From the Church's standpoint, the Prop 8 thing has to do with religious freedom and putting into law language the protects them. Remember the 1st Amendment to the Constitution? It begins---and this is rock bottom first thing in the Bill of Rights:
QUOTE AUTHOR GOES HERE"Congress Shall Make no law respecting the establishment of religion or prohibiting the free exercise thereof..."
Congress was forbidden to make laws regarding religion. But was there such a barring on the courts? Well, no, cause there was no reason to spell out a prohibition of lawmaking on the courts by the US Founders, for the courts weren't authorized to make laws. Yet today, courts do so all the time.
With a Mormon background, I had ancestors murdered, left orphaned, hunted by dogs and federal marshals, houses burned, they were driven out of the boundaries of the United States, then later US Armies (Johnston's Army) marched into the Utah Territory with the intent to destroy the church or have it "comply" with "marriage" as the government wanted to define it.
Sound Ironic? Sure. But think about it. It's not hypocritical as many would give a knew jerk reaction to say. I think Elton John had it right when on the Prop 8 issue, he said "give them the word marriage" and conceded it didn't change a damn thing for him in terms of his rights as a legal "domestic partner."
Prop 8 will be overturned in time. The LDS church knows that. And mark my word, when it is overturned there will be lawsuits and court rulings coming against the church that are going to be in vicious violation of the 1st Amendment. The Mormon church will not be left to practice it's religion or marriage as it defines it (and marriage is a religious contract historically, not one by the state), but will be mercilessly persecuted as it was in the late 19th century. Eastern establishment folks were hostile to Mormons for their plural wives, which was only a minority of men who had such families, whereas the moralists back east in D.C. had their mistresses in many cases. All this helps us see what a joke it is to get up on our high horses in condemnation of each other, for we are all tainted, who is there without sin ready to cast forth the first stone, right?
The answer? The truly righteous answer is to get the damned hand of government out of such affairs, get government back into its constitutional straightjacket. It is then churches could be free to do as they pleased without fear of the 1st Amendment needing additional protections in law, such as Prop 8 sought to do for church people not wanting to or believing in marrying gay couples in their temples and churches---a real fear that lawyers warn will be an issue down the road when Prop 8 is overturned.
Gay churches can marry gay couples. Straight only churches can do as they please, and people can attend either or none. All are left free from government interferance and coercion. Such would be the ideal way, and the Constitutional way.

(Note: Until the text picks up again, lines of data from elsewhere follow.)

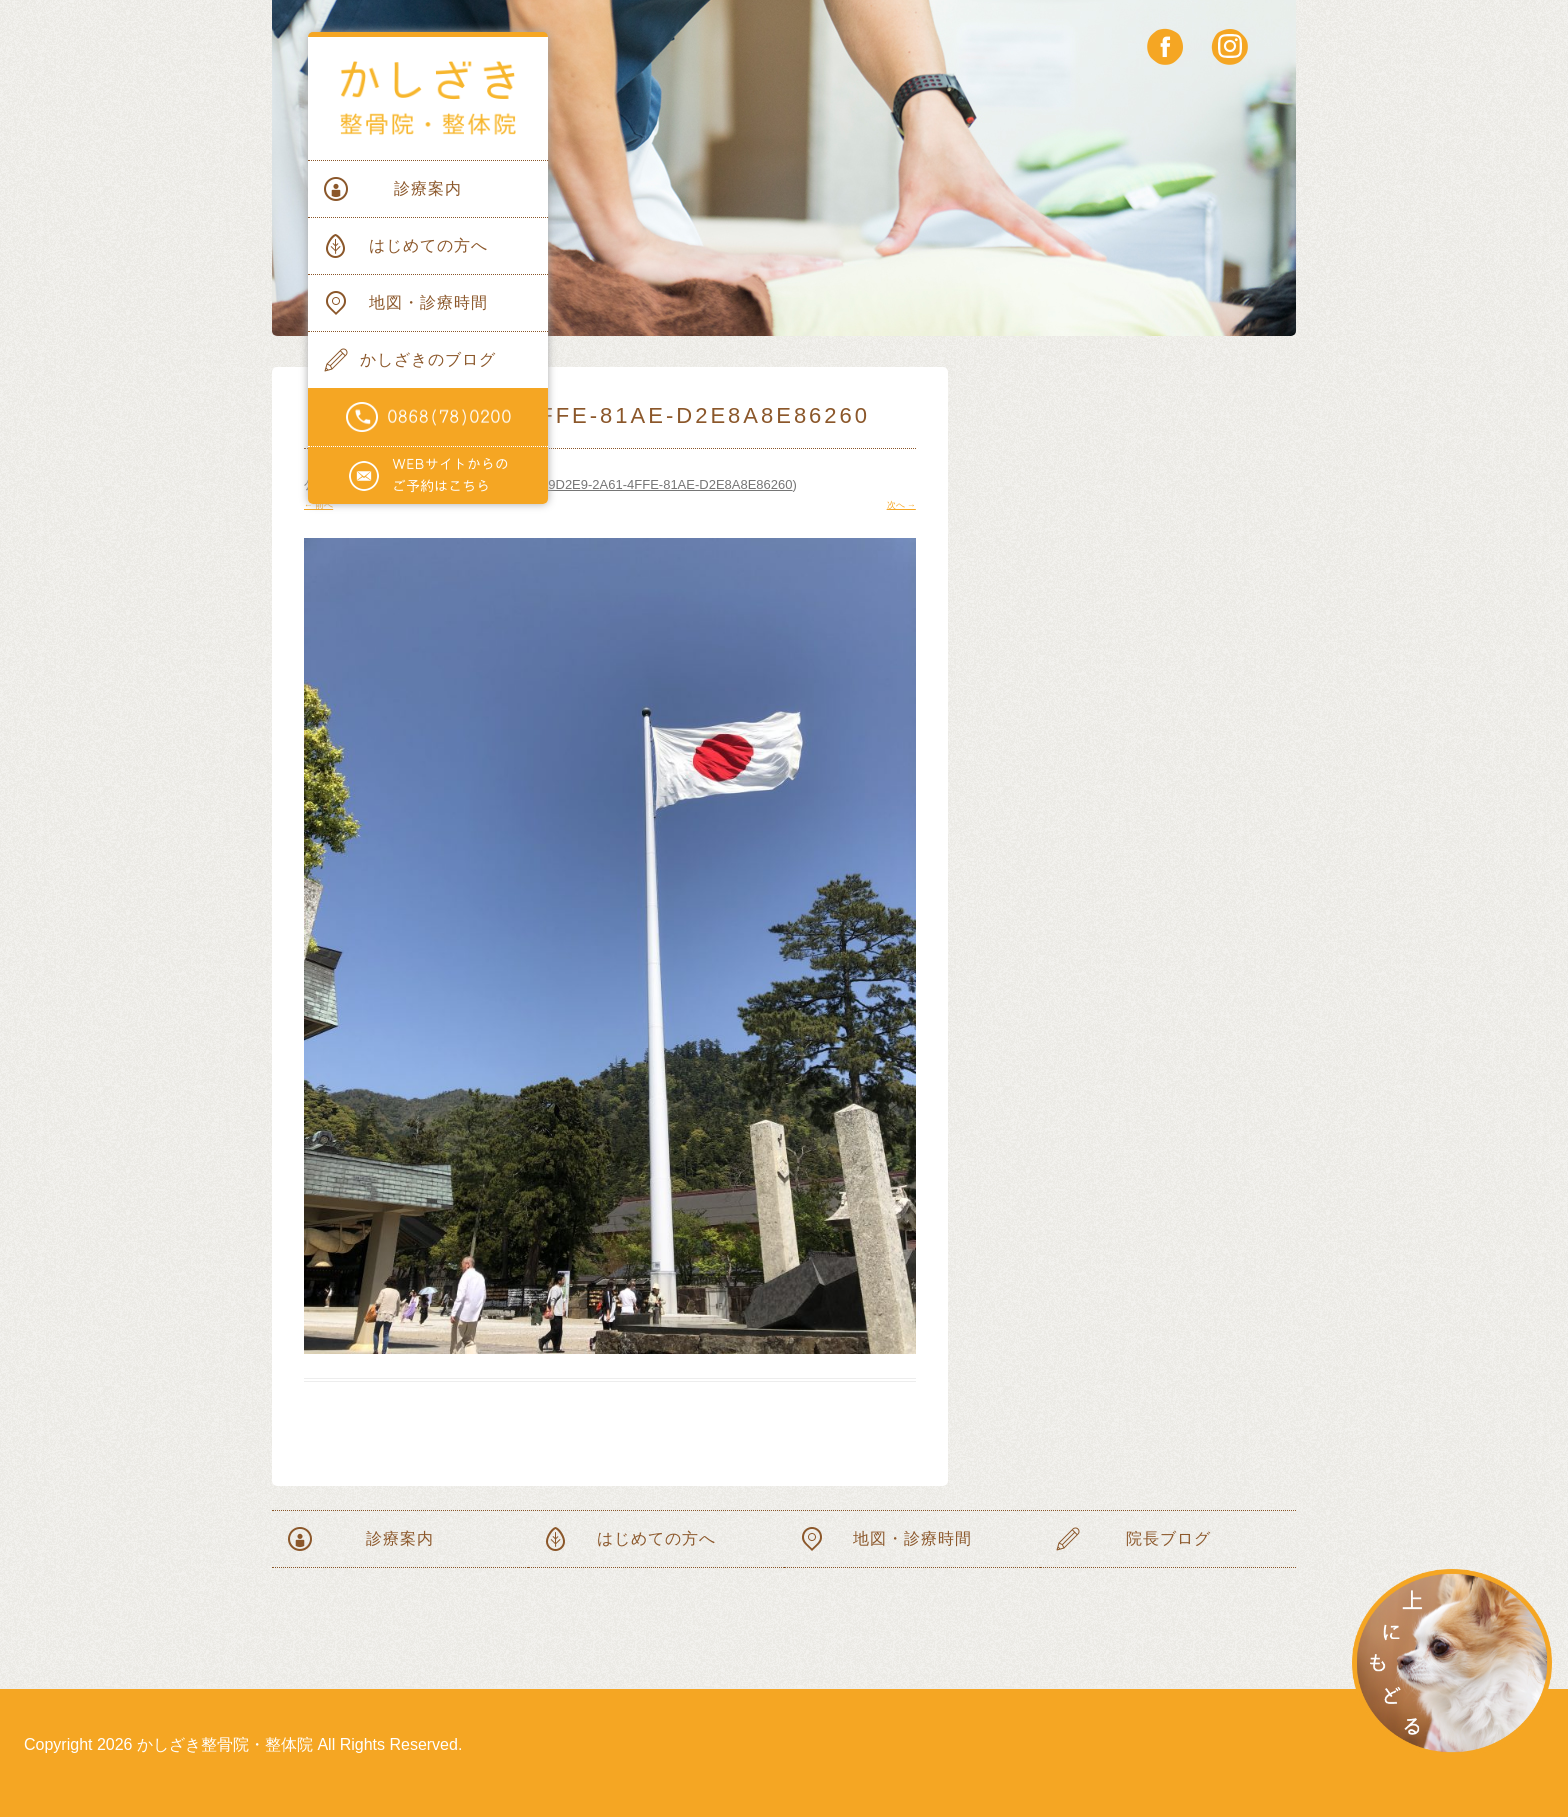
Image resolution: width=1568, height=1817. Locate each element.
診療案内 (428, 188)
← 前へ (318, 505)
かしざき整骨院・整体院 (428, 98)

That said, I concede today is complicated. Such things are no longer as black and white as they would seem, as there can be a role for the state in looking at the definition of marriage, as there are divorces, custody battles, etc. Yet, leave marriage as it is to the religionists, and give homosexual couples the full rights of the same through domestic partnerships---which is as it now stands, as the California judges acknowledged upon review of the prop 8 case.